Quelque soit la force de la ressemblance, ressemblance ne signifie pas équivalence. L’image n’est jamais équivalente à sa représentation excepté dans les rites de sorcellerie. En fait, c’est la différence et non la ressemblance qui est le fondement de l’image. C’est pour cela que la société du XXIe siècle est iconoclaste car elle associe ressemblance et image notamment à travers le marketing. Celui-ci prétend que la détention du produit nous donne la capacité de nous accaparer ses qualités et table donc sur une confusion entre le produit et son image. Là encore, cette confusion s’apparente à la sorcellerie.

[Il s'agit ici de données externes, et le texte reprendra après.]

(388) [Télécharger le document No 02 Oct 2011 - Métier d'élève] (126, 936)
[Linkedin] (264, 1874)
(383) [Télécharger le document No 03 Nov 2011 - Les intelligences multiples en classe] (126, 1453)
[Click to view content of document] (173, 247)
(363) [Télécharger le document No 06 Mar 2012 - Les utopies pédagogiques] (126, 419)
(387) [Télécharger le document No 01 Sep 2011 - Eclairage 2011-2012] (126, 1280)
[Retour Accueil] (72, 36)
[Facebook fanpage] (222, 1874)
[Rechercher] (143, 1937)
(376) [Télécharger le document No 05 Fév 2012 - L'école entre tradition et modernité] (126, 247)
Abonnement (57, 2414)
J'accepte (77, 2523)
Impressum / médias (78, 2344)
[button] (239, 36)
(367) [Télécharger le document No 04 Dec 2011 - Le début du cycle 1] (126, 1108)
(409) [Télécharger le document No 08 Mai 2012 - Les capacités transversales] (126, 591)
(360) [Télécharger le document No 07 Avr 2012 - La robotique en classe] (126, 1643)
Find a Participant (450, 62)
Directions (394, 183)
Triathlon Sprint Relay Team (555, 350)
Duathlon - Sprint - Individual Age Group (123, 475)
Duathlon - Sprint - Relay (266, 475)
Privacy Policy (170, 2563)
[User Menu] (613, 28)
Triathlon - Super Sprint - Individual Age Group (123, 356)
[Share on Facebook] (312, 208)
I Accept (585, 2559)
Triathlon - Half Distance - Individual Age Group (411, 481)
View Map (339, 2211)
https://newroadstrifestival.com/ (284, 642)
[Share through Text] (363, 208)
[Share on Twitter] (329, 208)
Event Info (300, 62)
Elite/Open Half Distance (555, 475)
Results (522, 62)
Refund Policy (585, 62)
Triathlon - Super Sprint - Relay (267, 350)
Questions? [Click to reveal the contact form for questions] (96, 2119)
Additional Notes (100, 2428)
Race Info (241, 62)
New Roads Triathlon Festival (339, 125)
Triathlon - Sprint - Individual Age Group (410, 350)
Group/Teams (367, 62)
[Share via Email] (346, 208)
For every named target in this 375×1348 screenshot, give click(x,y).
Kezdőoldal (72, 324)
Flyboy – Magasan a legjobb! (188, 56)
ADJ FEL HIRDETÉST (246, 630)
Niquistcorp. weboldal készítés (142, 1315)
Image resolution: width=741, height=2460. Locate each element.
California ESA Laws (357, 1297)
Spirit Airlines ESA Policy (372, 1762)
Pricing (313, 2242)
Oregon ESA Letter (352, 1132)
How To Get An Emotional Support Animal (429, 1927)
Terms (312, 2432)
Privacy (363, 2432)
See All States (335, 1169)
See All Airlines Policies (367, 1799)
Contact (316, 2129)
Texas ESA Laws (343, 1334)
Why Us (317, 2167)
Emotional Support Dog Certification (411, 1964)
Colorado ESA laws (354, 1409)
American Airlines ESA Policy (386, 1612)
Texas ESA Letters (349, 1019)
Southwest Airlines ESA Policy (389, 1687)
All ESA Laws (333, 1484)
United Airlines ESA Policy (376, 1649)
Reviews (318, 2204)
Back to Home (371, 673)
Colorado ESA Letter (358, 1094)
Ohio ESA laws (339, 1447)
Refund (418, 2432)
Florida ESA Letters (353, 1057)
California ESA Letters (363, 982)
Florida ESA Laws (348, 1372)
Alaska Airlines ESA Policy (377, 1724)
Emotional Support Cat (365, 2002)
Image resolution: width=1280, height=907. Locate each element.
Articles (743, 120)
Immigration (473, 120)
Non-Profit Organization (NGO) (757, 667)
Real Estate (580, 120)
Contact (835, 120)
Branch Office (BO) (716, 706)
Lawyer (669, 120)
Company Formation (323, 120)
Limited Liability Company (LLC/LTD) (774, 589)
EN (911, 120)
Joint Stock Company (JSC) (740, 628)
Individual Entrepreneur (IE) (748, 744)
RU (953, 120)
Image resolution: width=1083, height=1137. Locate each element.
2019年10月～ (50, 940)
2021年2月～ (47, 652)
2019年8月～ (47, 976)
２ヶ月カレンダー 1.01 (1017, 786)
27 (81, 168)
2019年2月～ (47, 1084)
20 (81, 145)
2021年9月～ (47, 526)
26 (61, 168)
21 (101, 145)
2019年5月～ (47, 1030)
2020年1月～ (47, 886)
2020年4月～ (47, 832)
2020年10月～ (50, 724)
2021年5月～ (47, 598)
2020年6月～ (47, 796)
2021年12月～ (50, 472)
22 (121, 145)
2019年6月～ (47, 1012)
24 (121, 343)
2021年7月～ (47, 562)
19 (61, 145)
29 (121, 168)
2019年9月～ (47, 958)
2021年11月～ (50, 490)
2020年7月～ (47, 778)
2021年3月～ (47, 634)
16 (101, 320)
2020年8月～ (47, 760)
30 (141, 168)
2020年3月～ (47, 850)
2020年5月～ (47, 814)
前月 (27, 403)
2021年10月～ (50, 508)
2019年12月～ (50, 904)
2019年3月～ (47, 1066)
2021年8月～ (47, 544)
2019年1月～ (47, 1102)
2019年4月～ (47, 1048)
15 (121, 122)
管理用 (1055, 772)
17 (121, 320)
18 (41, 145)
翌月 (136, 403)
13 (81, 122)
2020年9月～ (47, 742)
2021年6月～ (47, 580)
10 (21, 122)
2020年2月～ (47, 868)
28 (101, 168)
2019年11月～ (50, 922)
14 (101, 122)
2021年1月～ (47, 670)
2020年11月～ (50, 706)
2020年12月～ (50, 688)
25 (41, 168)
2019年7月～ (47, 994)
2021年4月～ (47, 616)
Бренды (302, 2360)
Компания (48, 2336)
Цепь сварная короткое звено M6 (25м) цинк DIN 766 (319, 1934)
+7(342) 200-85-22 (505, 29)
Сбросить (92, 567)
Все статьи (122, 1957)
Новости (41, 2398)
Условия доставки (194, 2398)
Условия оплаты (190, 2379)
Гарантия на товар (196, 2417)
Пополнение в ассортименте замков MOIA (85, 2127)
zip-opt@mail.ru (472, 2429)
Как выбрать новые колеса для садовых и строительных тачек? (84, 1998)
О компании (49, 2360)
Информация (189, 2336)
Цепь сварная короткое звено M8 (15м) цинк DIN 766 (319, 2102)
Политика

Hommage à Sainte Blandine / Reward to Sainte Blandine

Le marketing souhaite aussi la disparition des différences afin d’homogénéiser la standardisation de la production et de la communication. Car cette dernière d’un point de vue capitalistique appartient au domaine de la production. L’objectif est de pousser le développement de la production standardisée à son apogée. C’est pourquoi, la société occidentale a développé des différences qui dissimulent des ressemblances comme nous le montre le concept de plateforme dans l’industrie automobile. Ici, les différences extérieures camouflent les ressemblances fondamentales : le châssis, le moteur, la boite de vitesse, la direction, le système de freinage, bref tout ce qui fait la sécurité et la mobilité de la voiture et en fait donc une auto-mobile est identique. Nous avons inventé, les signes extérieurs de différence qui, contrairement aux signes extérieurs de richesse ne sont le symptôme d’aucune richesse et d’aucune différence. Ce concept de plate forme de plusieurs modèles à l’intérieur d’une marque, d’un groupe et parfois entre plusieurs groupes de constructeurs de cette industrie a fait de la différence le miroir de la ressemblance.